Già da qualche mese qualche parrocchiano di Arceto ha ricordato che ricorrerà in settembre il centenario della morte di monsignor Giuseppe Pagliani, che un secolo fa è stato un parroco molto benemerito di questa comunità.

Lo fu anzitutto per la zelante cura pastorale, già come “coadiutore” dal 1871 e poi parroco dal 1882 sino alla sua morte il 20 settembre 1921, partendo dalla evangelizzazione, e dalla carità verso i poveri. Infatti così era riconosciuto ed era anche apprezzato predicatore di “Missioni al popolo” anche in varie parrocchie della diocesi. Per questo monsignor Pagliani curò anche importanti restauri della chiesa parrocchiale, ma in particolare ha lasciato una sua precisa eredità con queste due iniziative.


Diede inizio all’asilo infantile parrocchiale, già dal 1878 e lo sviluppò e chiamò per esso una congregazione di suore che lo guidarono per quasi cent’anni. Questa scuola materna fu sempre curata e rinnovata anche dai successori, ha ben accompagnato la crescita del paese ed è l’attuale “Scuola dell’infanzia Sebastiano Corradi” che continua giustamente molto apprezzata dalle famiglie della parrocchia e dintorni. A questo proposito ricorre quest’anno anche il 40° anniversario della nuova sede, fatta costruire da don Cesare Francia nel 1981, su innovativo progetto dell’architetto Varini.

L’altro punto da ricordare di monsignor Pagliani è che da studioso appassionato dedicò tempo a ricerche storiche archivistiche accurate, prima su Arceto e poi su tutta la zona circostante, ricavandone un’ampia e preziosa raccolta intitolata appunto “Notizie storiche, civili e religiose di ARCETO e della antica contea di Scandiano, dal Medioevo ai nostri tempi”.
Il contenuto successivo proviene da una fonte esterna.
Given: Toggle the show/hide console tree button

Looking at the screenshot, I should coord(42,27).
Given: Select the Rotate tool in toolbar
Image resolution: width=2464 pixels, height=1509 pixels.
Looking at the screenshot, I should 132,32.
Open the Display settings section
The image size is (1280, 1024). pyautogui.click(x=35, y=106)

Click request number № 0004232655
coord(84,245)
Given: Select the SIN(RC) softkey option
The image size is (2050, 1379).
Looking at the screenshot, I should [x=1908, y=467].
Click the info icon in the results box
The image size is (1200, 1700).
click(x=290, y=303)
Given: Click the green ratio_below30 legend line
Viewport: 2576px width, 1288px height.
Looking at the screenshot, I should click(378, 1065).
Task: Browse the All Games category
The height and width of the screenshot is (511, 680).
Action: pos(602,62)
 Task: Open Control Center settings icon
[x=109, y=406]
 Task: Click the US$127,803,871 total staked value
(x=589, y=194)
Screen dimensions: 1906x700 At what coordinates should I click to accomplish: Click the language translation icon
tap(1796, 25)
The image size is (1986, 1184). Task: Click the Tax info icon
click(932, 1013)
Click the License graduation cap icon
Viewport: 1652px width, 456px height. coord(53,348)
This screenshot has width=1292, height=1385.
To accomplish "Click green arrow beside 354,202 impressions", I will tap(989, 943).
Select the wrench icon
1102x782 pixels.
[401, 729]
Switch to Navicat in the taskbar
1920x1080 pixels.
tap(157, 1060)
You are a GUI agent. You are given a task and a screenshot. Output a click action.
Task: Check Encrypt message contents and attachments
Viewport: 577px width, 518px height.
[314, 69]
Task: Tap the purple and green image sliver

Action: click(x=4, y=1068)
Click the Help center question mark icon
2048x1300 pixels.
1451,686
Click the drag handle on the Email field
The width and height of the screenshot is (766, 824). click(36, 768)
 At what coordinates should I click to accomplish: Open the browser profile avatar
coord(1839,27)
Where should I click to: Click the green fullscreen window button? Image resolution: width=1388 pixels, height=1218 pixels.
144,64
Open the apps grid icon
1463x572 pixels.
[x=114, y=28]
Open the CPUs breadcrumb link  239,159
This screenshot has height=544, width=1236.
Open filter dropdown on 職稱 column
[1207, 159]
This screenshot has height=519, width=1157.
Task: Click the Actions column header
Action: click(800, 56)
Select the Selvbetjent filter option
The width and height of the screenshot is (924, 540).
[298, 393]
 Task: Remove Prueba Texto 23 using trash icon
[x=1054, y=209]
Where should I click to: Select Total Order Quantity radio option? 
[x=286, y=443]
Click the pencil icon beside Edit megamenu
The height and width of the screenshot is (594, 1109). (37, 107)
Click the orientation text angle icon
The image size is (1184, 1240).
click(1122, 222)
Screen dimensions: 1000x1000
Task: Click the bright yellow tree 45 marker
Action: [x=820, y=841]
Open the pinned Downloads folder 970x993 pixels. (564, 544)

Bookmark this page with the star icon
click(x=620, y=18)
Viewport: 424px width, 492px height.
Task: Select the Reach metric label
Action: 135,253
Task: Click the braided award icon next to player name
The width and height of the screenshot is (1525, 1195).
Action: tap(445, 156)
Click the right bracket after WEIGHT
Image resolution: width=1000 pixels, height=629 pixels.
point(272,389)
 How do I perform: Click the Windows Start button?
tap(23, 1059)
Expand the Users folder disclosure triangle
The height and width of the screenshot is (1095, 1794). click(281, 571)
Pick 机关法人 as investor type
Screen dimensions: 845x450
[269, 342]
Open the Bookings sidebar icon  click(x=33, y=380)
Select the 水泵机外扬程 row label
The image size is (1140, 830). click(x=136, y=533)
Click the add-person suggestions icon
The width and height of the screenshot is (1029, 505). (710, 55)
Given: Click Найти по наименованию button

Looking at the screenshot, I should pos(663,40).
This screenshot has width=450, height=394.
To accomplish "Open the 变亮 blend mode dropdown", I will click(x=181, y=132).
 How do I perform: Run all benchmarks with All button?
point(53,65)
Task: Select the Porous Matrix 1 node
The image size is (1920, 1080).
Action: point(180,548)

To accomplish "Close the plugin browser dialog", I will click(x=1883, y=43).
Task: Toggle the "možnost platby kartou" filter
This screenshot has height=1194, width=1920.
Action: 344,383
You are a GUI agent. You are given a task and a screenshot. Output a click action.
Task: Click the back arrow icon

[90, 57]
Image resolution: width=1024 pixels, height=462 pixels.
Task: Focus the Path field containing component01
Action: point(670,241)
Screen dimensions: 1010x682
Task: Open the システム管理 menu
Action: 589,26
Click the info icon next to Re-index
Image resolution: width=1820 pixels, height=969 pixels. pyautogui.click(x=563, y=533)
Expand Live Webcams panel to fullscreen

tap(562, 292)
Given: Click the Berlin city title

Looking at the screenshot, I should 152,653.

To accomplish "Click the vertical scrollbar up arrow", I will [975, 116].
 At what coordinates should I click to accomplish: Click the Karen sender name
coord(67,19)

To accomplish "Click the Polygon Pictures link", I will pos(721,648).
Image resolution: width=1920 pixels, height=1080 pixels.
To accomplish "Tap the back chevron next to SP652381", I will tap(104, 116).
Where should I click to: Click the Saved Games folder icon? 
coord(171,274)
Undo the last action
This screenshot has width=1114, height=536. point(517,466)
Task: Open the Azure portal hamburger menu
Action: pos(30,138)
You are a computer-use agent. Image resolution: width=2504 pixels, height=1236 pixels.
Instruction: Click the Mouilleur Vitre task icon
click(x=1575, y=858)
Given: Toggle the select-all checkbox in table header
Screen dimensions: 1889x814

Per questo, da noi ora coinvolto il Consiglio Pastorale e costituito un comitato, si è scelta la domenica 19 settembre per una solenne celebrazione eucaristica di commemorazione e per alcune iniziative (si veda a lato, ndr), di cui la prima è una riproduzione anastatica di questa opera storica, che si potrà di nuovo diffondere tra persone interessate a vario titolo.